Alfredo Castro plays Mario, who is employed as a mortuary assistant in Santiago and appears more than anything as an ordinary man, perhaps slightly bizarre and manneristic. His job is to write down the coroner’s running commentary of all the various wounds, fractures and lesions he discovers while dissecting corpses. Mario’s look is somewhat macabre himself, with long and strangely kempt grey hair.

From a quite strikingly precise mise en scene we can perceive that Mario has evidently broken off a difficult relationship with a colleague and has now started to be fascinated by Nancy (Antonia Zegers), an expressive and anorexic dancer (again themes from Pablo Larrain’s previous film Tony Manero), who lives across the road with her older brother, a communist agitator. Nancy, having recently been fired from a burlesque revue show for being too unsexily thin, accepts Mario loose attempts of having her around and perhaps in his bed. However, their affair unfolds in a non-conventional way as while Nancy is self regarding and openly flamboyant, Mario shows no linear desires of being at her side or supportive during her moments of crisis. The relationship between Mario and Nancy develops at the height of the coup itself. When Nancy suddenly vanishes, Mario is coldly informed by an army officer that he and his colleagues must record the autopsy of a very important person, a top-secret autopsy that will be attended by all the Pinochet top people – and they are expected to file a result consistent with a ‘suicide’ verdict.

Post Mortem is about the psychological readjustment of a man to what is going on during the terrible Pinochet regime. We are not directly informed whether the events portrayed are just a personal reproduction of Mario’s imagination or something that somehow happened in reality. This continuous cross over between reality and dreamlike state takes Post Mortem to a close comparison to some of Fellini’s masterpieces. A link to 8 ½ is undeniable in this case.

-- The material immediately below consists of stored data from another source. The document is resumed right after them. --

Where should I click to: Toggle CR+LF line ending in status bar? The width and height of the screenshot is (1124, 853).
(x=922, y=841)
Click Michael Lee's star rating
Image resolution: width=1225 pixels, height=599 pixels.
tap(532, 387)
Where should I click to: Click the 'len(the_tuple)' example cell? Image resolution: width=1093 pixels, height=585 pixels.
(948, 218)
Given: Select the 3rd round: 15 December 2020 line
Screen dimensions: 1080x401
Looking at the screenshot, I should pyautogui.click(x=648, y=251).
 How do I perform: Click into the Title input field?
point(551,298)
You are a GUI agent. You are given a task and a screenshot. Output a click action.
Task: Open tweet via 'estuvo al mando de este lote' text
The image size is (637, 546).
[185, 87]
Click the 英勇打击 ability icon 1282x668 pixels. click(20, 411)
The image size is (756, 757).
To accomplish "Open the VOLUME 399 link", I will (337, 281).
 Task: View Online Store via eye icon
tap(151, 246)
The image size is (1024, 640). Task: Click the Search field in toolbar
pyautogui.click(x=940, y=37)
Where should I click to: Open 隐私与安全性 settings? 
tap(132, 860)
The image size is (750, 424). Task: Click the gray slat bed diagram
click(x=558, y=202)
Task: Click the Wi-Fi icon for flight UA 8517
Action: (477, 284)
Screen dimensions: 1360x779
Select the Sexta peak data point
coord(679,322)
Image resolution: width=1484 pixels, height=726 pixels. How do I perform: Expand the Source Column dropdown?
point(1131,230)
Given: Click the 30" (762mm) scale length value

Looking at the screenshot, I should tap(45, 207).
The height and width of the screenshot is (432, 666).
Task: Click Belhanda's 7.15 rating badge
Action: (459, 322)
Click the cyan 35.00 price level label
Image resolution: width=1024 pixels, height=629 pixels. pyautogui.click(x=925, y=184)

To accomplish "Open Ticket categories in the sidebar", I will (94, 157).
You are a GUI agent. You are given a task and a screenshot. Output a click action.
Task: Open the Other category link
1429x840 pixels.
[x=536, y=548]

From an editing point of view, the film itself is distinctly split into two chapters: the first explores the relationship between Mario and Nancy. After all, this is the story of two lonely characters. The second chapter instead looks into the aftermath of the coup and its consequences on the people involved; therefore it’s more tragic and real than the first chapter. In this sense Post Mortem represents a sort of follow up to the previous Larrain film feature, Tony Manero. In fact the realistic way in which the drama unfolds in this second chapter of the film, exploits more in depth the legacy of macabre humour left by Larrain’s earlier work . Indeed, in Post Mortem, Chile’s life during those years is explored even further and in an enigmatic but effective and troubling representation.

The city of Santiago is the geographical setting for this ‘character study’ film. The city itself seems just as ghostly before the Pinochet’s coup as it does after. From the start to the end, we can sense how Mario’s experiences are only perceived through a sort of echo of a distant world. It feels like his daily life has been carried out there in his Santiago of every day but his inner and troubled psyche has been wondering somewhere else – in an imaginary world where dead people are hard to distinguish from those alive.